> _Source excerpt_
..........

# He lifts me up then breaks me down



## Ebbie123 (May 12, 2015)

I have been with my husband for 15 years. We started dating when I was only 17 & he was 19. I'm now 33 & he's 35. But we have only been married 2 years....that's another story. 
Anyway, when we met, I was quite a bit thinner (I've honestly gained nearly 100 lbs since we met when I was 17). We have 1 kid together.
He tells me all the time how beautiful & sexy I am. & he loves "thick" women .... Then when he feels like he has a bug up his butt, he lashes out at me & tells me how fat I am. He tells me I need to go to the gym, eat better and so forth. 
It's starting to bother me to the point I'm very depressed because one minute he says I'm great & when he's angry, he tells me how horrible I am. 
Truth is, I'm overweight & I feel horrible. I want to change it, but I feel fatigued from mental stress (I've also owned my own business for 6 years). I really want him to love me regardless, but I don't think that happens in real life. He wants what he wants I guess.


----------



## Ebbie123 (May 12, 2015)

Exactly. But when I try to explain that, he thinks I'm exaggerating & trying to make him look like a villan. 

I honestly think he doesn't like the way I look....just not sure why he ever says he does...


----------



## Brigit (Apr 28, 2015)

Ebbie123 said:


> I have been with my husband for 15 years. We started dating when I was only 17 & he was 19. I'm now 33 & he's 35. But we have only been married 2 years....that's another story.
> Anyway, when we met, I was quite a bit thinner (I've honestly gained nearly 100 lbs since we met when I was 17). We have 1 kid together.
> He tells me all the time how beautiful & sexy I am. & he loves "thick" women .... Then when he feels like he has a bug up his butt, he lashes out at me & tells me how fat I am. He tells me I need to go to the gym, eat better and so forth.
> It's starting to bother me to the point I'm very depressed because one minute he says I'm great & when he's angry, he tells me how horrible I am.
> Truth is, I'm overweight & I feel horrible. I want to change it, but I feel fatigued from mental stress (I've also owned my own business for 6 years). I really want him to love me regardless, but I don't think that happens in real life. He wants what he wants I guess.

..........

> _Given records_

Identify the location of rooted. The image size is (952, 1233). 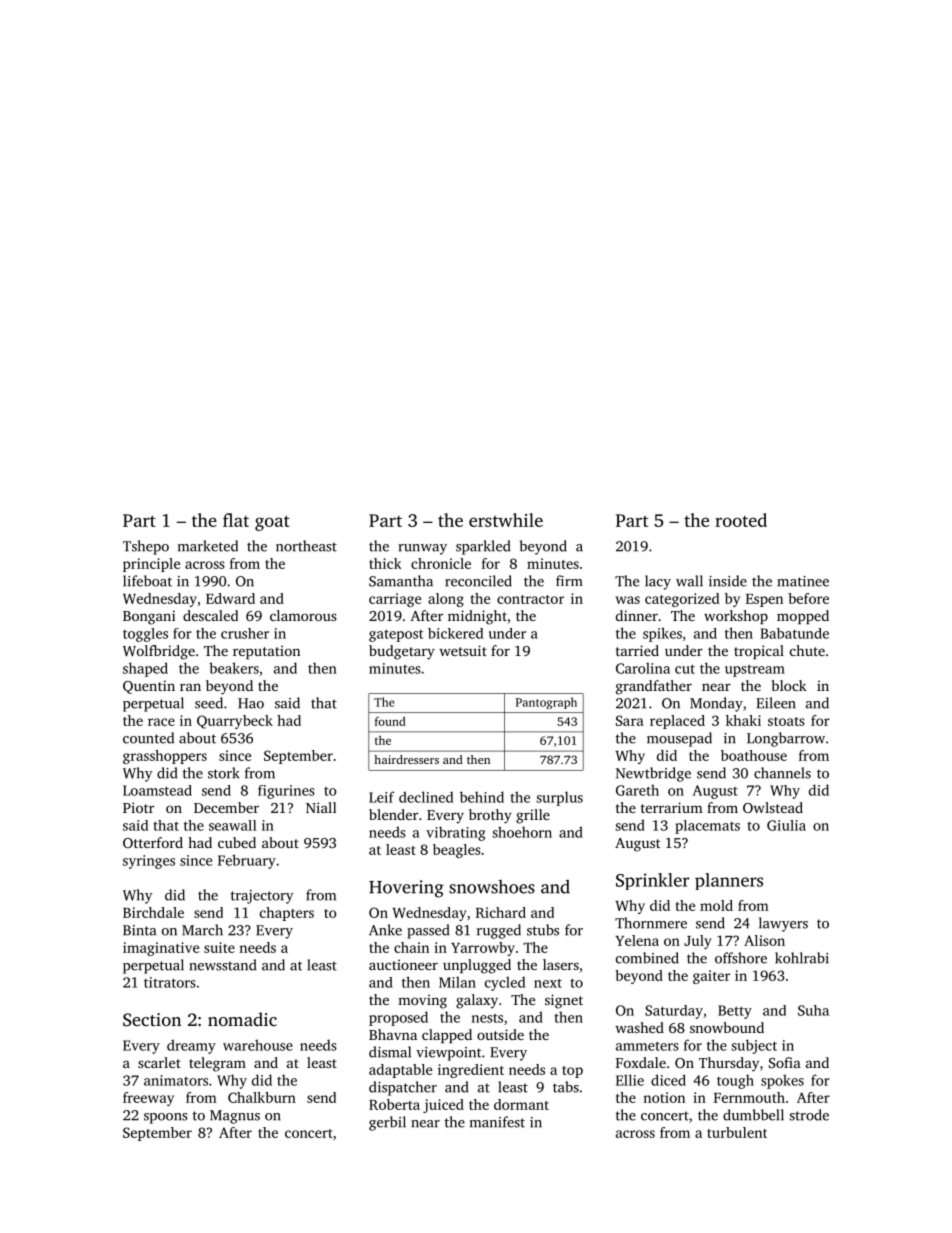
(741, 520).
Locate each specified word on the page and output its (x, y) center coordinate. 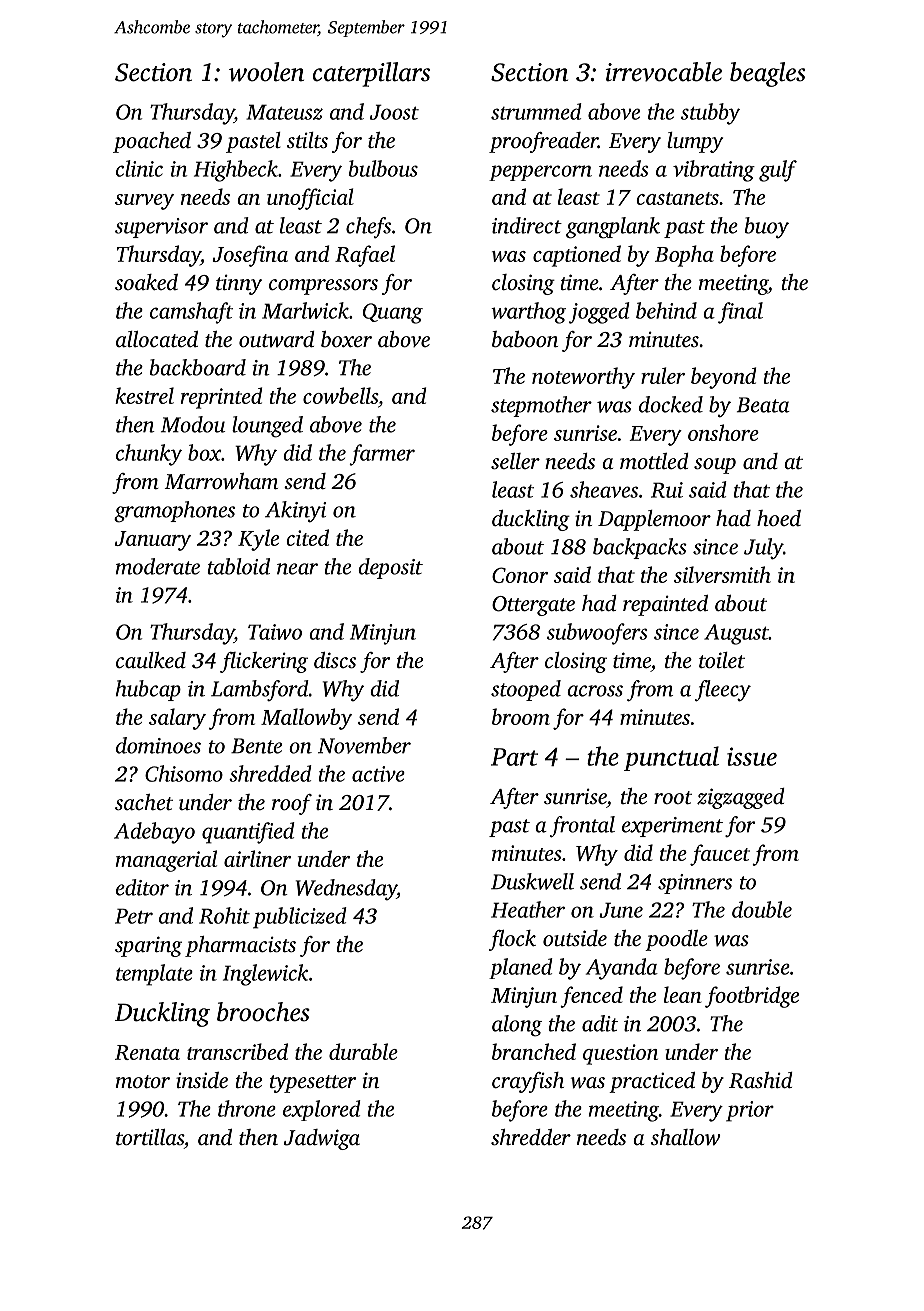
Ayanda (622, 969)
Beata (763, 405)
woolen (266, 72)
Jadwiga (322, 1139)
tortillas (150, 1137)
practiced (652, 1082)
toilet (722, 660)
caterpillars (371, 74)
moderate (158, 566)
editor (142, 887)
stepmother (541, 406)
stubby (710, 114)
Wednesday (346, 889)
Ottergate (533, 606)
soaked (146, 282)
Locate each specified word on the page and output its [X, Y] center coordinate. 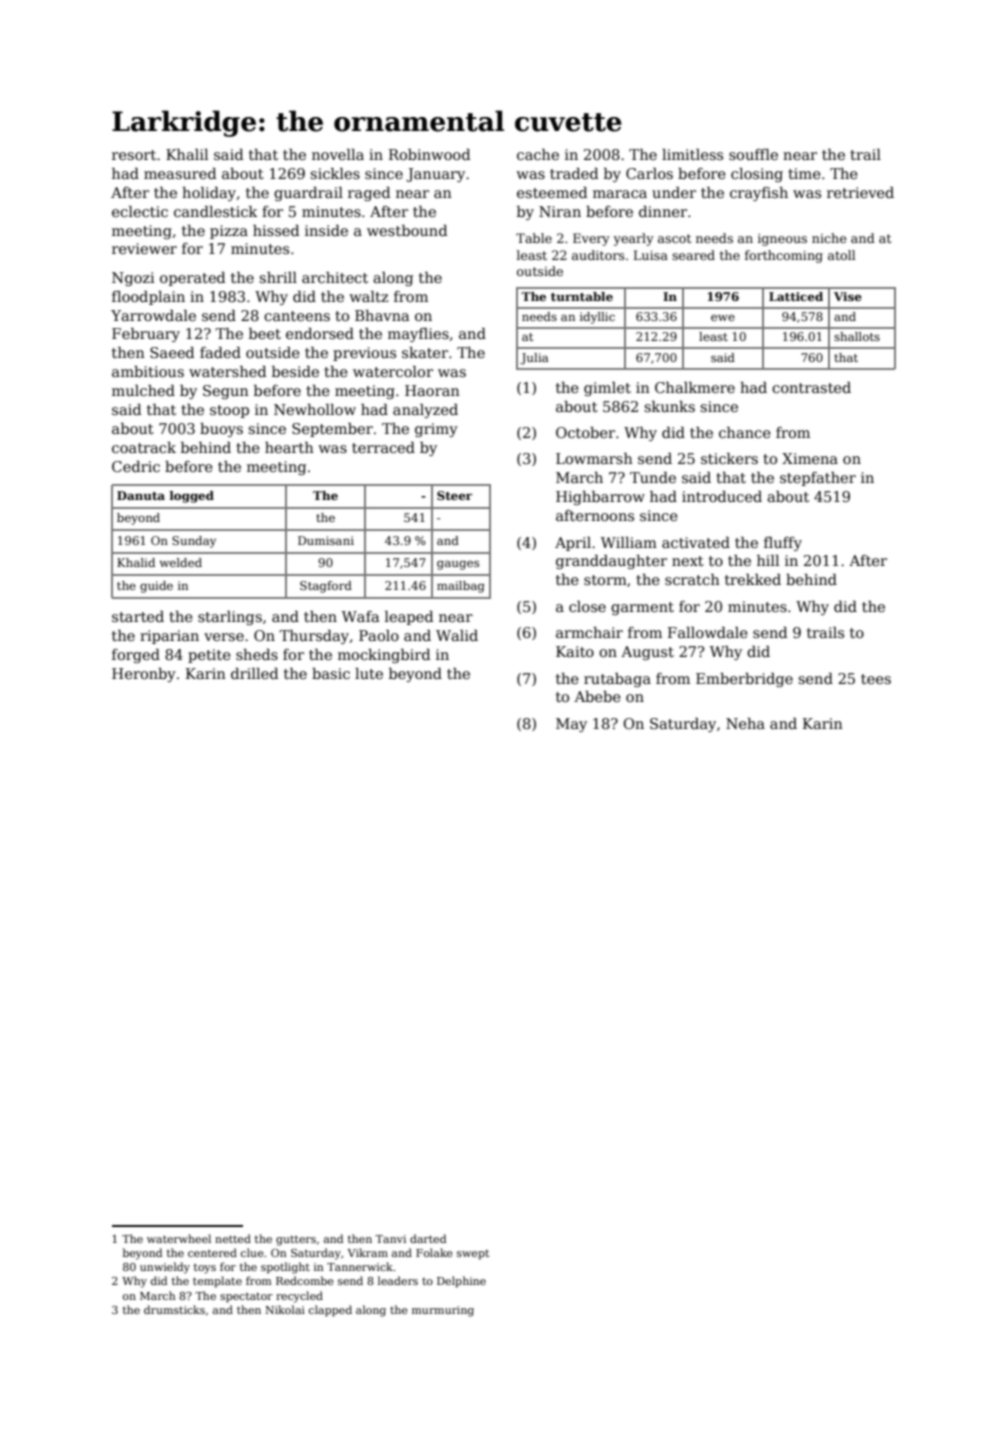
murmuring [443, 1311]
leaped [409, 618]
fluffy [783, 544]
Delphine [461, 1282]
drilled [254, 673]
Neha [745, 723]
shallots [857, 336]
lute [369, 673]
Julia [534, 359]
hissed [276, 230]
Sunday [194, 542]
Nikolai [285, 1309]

..........

> _Problems_
1. Answer these from the forum thread:
(a) How long has the poster been married to her husband?
(b) For how many years has the poster owned her own business?
(c) When the poster tries to explain her side, what does her husband think she is doing?
2. Extend the forum thread, starting after its last line.
The records play no part in what follows.

> _Task-by-task results_
1.
(a) Two years.
(b) Six years.
(c) Exaggerating and trying to make him look like a villain.

2.
100 pounds is a lot of weight. How did you gain so much?


----------



## jld (Dec 1, 2013)

I think losing the hundred would make you feel better, no matter what. I recommend low fat vegan.

Hon, it is pretty normal for a woman to look to her man for reassurance. I certainly do. A good man will steady you when you are feeling insecure.

Your man does not have the emotional stability to do this. I would make plans to dissolve the relationship if I were you. One of your deepest emotional needs is not being met. You are young, economically independent, and can (relatively) easily start over.


----------



## Kristisha (Apr 29, 2013)

Ebbie123 said:


> I have been with my husband for 15 years. We started dating when I was only 17 & he was 19. I'm now 33 & he's 35. But we have only been married 2 years....that's another story.
> Anyway, when we met, I was quite a bit thinner (I've honestly gained nearly 100 lbs since we met when I was 17). We have 1 kid together.
> He tells me all the time how beautiful & sexy I am. & he loves "thick" women .... Then when he feels like he has a bug up his butt, he lashes out at me & tells me how fat I am. He tells me I need to go to the gym, eat better and so forth.
> It's starting to bother me to the point I'm very depressed because one minute he says I'm great & when he's angry, he tells me how horrible I am.
> Truth is, I'm overweight & I feel horrible. I want to change it, but I feel fatigued from mental stress (I've also owned my own business for 6 years). I really want him to love me regardless, but I don't think that happens in real life. He wants what he wants I guess.




Why don't you try in having a serious discussion with your spouse so that you can find if he really is attracted to you or not and why. Because it could be your attitude toward you that he doesn't like or he feels pressured in reassuring you all the time.

And after that decide what do you want to do, lose weight or not or maybe just go shopping and choose really sexy clothes and be provocative with him and see his reaction.

Try in getting a makeover, including your attitude and be sexy!


----------



## Ebbie123 (May 12, 2015)

Kristisha said:


> Why don't you try in having a serious discussion with your spouse so that you can find if he really is attracted to you or not and why. Because it could be your attitude toward you that he doesn't like or he feels pressured in reassuring you all the time.
> 
> And after that decide what do you want to do, lose weight or not or maybe just go shopping and choose really sexy clothes and be provocative with him and see his reaction.
> 
> Try in getting a makeover, including your attitude and be sexy!



I think it may be the opposite. It's HIS attitude about me. Although the I've gained weight, I don't let him know it bothers me. I actually pretend to be more confident than I am. I think it irritates him because he believes I think I look great. & he probably feels I shouldn't.


----------



## Ebbie123 (May 12, 2015)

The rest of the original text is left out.